* Document excerpt *
However, sometimes lab equipment doesn’t work properly. Maybe it’s not calibrated correctly or you aren’t using it properly (maybe instead of reading the bottom of the meniscus in a graduated cylinder, you consistently read the volume from the top of the meniscus). When this happens, the accuracy of the measurement suffers even though the consistency doesn’t. If a balance isn’t calibrated properly, it will tell you the wrong answer every single time you use it (low accuracy) even if it always gives the same answer when measuring the same object (high precision). This is why it is so important that you don’t move the balances in the lab; doing so can change the calibration and give you inaccurate results even though the number of significant figures it gives you stays the same.
The difference between accuracy and precision can also be seen in statements of fact. The statement “I live in the Milky Way galaxy” is accurate, but it’s so imprecise as to be useless. The statement “I live at 6902 Schroeder Road, Madison, Wisconsin, the United States of America, North America, Earth, the solar system, in the Tintagel arm of the Milky Way galaxy” is a much more precise statement, but it’s inaccurate; I live in Richmond. Because this statement is inaccurate, there’s no need for my statement to be that precise, but that doesn’t mean that it can’t be precise.
While you will often determine the precision of a measurement by using the rules above to determine how many significant figures an instrument (especially a piece of glassware) will give you, today we’re going to focus on proving experimentally that these rules actually give the correct number of significant figures by having the entire class make the same set of measurements and seeing which digits vary between different people.

* Task *
Can you print everything in the accuracy and precision passage from "However, sometimes lab" down to "stays the same."? Work only from the accuracy and precision passage.

* Dataset excerpt *
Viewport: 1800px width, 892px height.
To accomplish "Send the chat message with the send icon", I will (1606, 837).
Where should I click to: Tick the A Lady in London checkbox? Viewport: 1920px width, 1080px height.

* Answer for the task *
However, sometimes lab equipment doesn’t work properly. Maybe it’s not calibrated correctly or you aren’t using it properly (maybe instead of reading the bottom of the meniscus in a graduated cylinder, you consistently read the volume from the top of the meniscus). When this happens, the accuracy of the measurement suffers even though the consistency doesn’t. If a balance isn’t calibrated properly, it will tell you the wrong answer every single time you use it (low accuracy) even if it always gives the same answer when measuring the same object (high precision). This is why it is so important that you don’t move the balances in the lab; doing so can change the calibration and give you inaccurate results even though the number of significant figures it gives you stays the same.